### Given exercise
Reproduce every line of the material below word for word, but leave out the pictures.

### Excerpted records
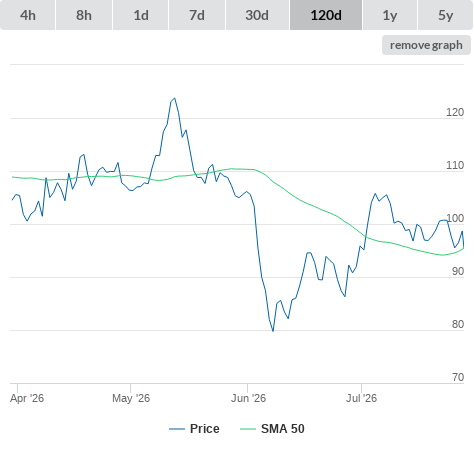
Task: Show the 30d price chart
Action: [257, 15]
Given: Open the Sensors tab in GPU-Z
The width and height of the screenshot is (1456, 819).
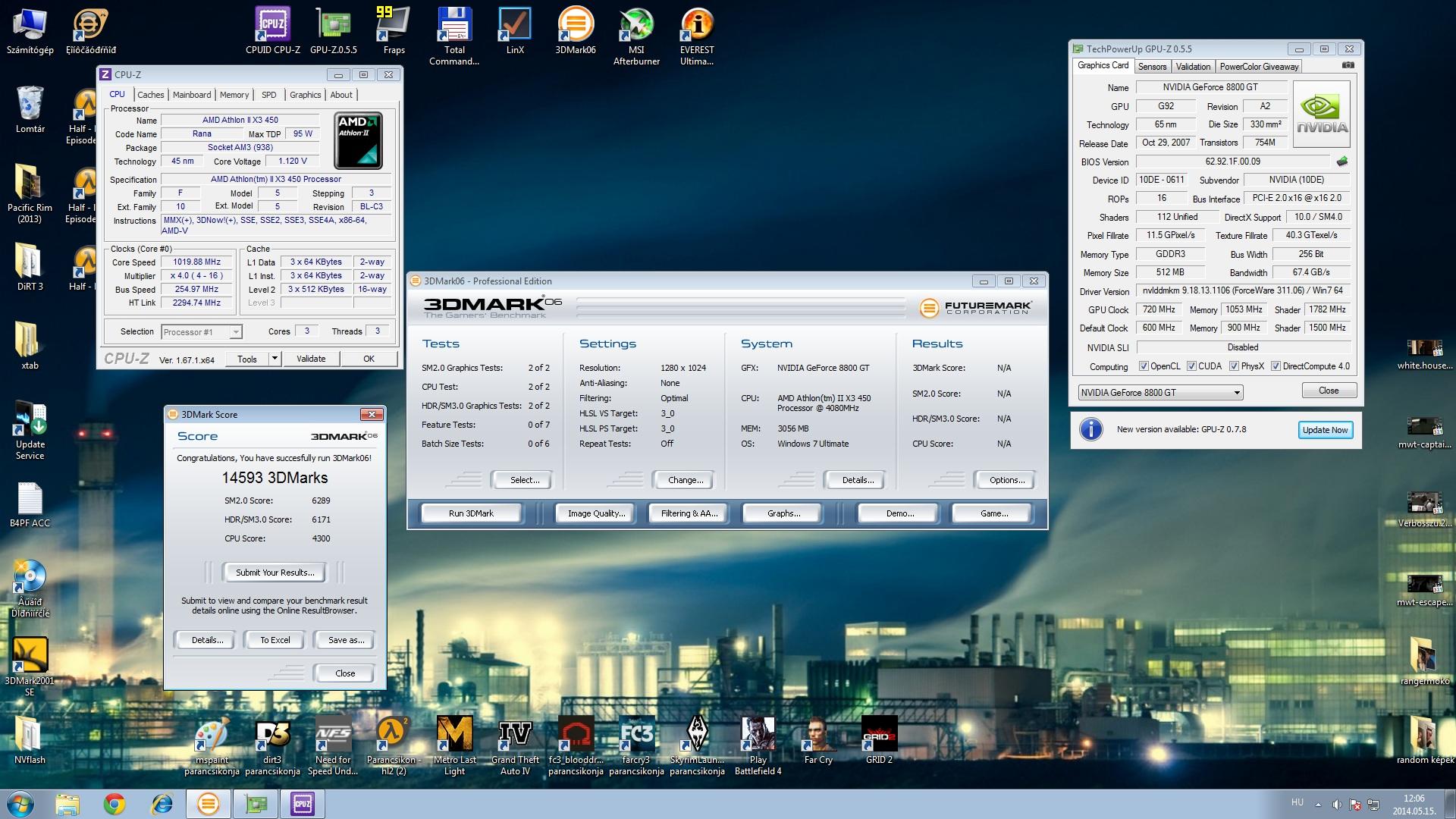Looking at the screenshot, I should [x=1152, y=67].
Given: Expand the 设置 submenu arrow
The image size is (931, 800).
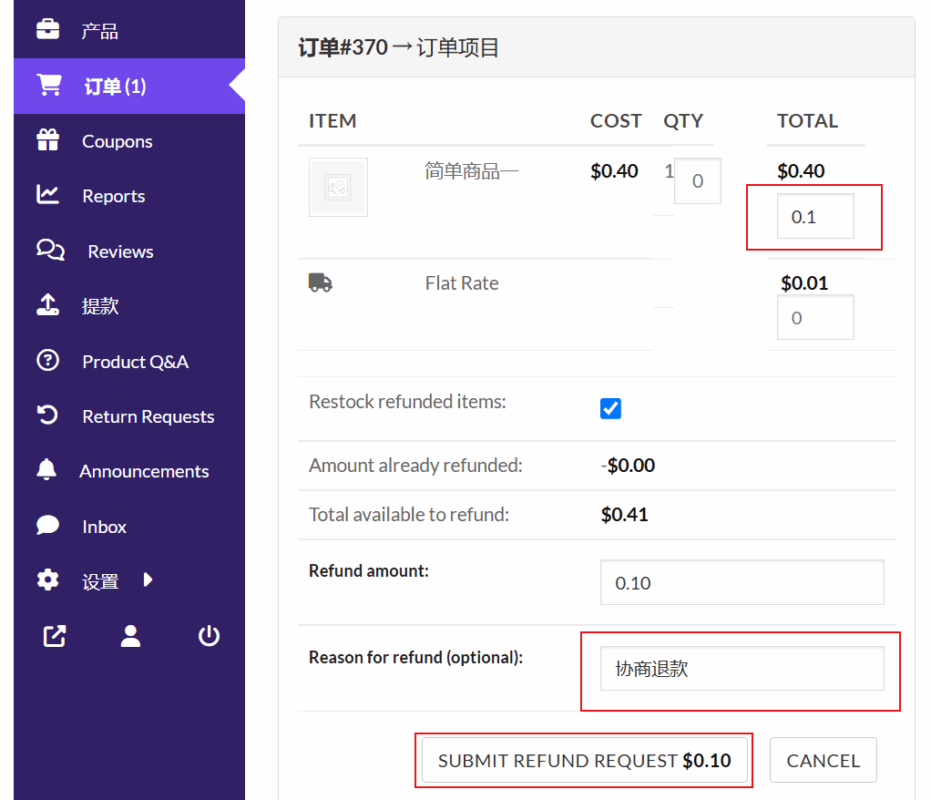Looking at the screenshot, I should click(148, 579).
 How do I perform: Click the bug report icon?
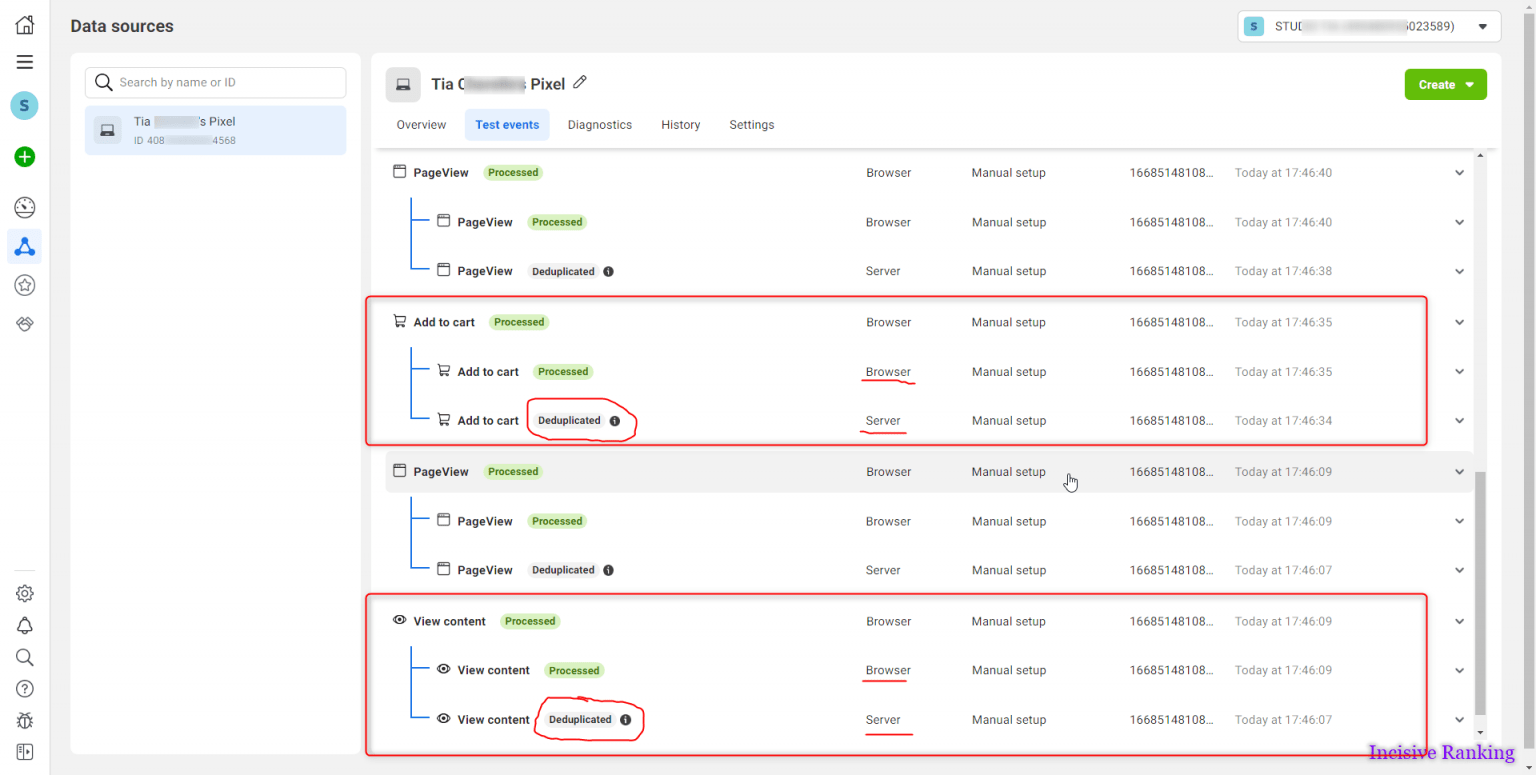(x=25, y=720)
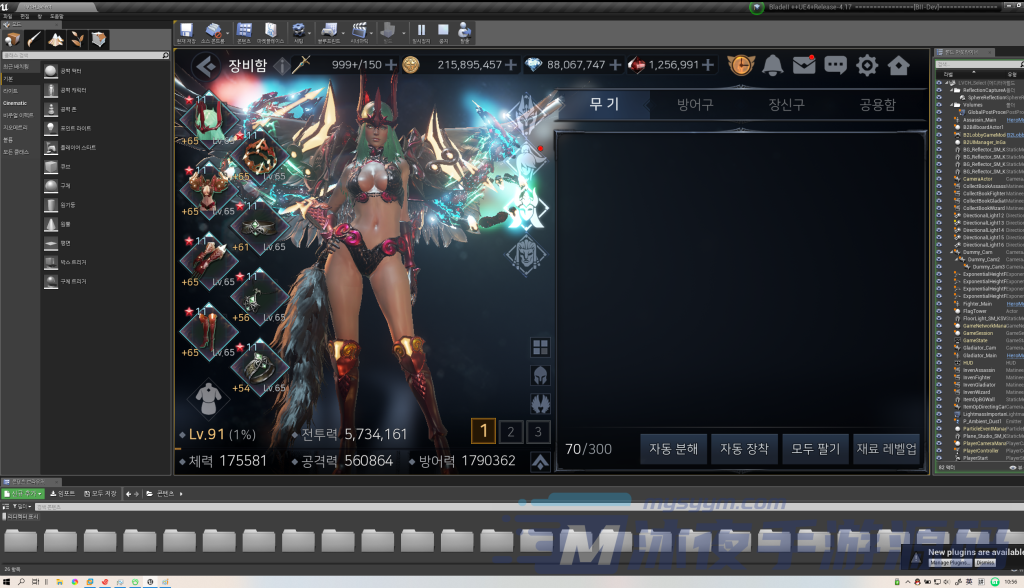The height and width of the screenshot is (588, 1024).
Task: Click the home icon in game header
Action: pos(898,66)

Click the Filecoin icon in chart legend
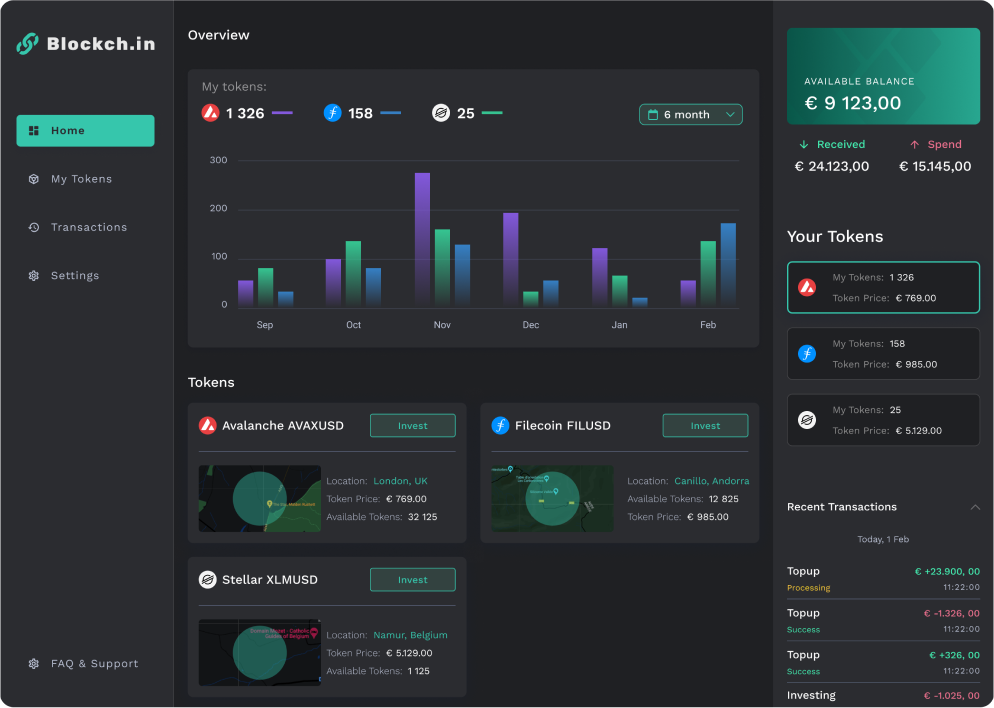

### Reply to the task
Task: Show the 30d price chart
Action: [257, 15]
Given: Open the Sensors tab in GPU-Z
The width and height of the screenshot is (1456, 819).
Looking at the screenshot, I should [x=1152, y=67].
Given: Expand the 设置 submenu arrow
The image size is (931, 800).
Looking at the screenshot, I should click(148, 579).
 How do I perform: Click the bug report icon?
(x=25, y=720)
The height and width of the screenshot is (588, 1024).
Task: Click the home icon in game header
Action: pos(898,66)

Click the Filecoin icon in chart legend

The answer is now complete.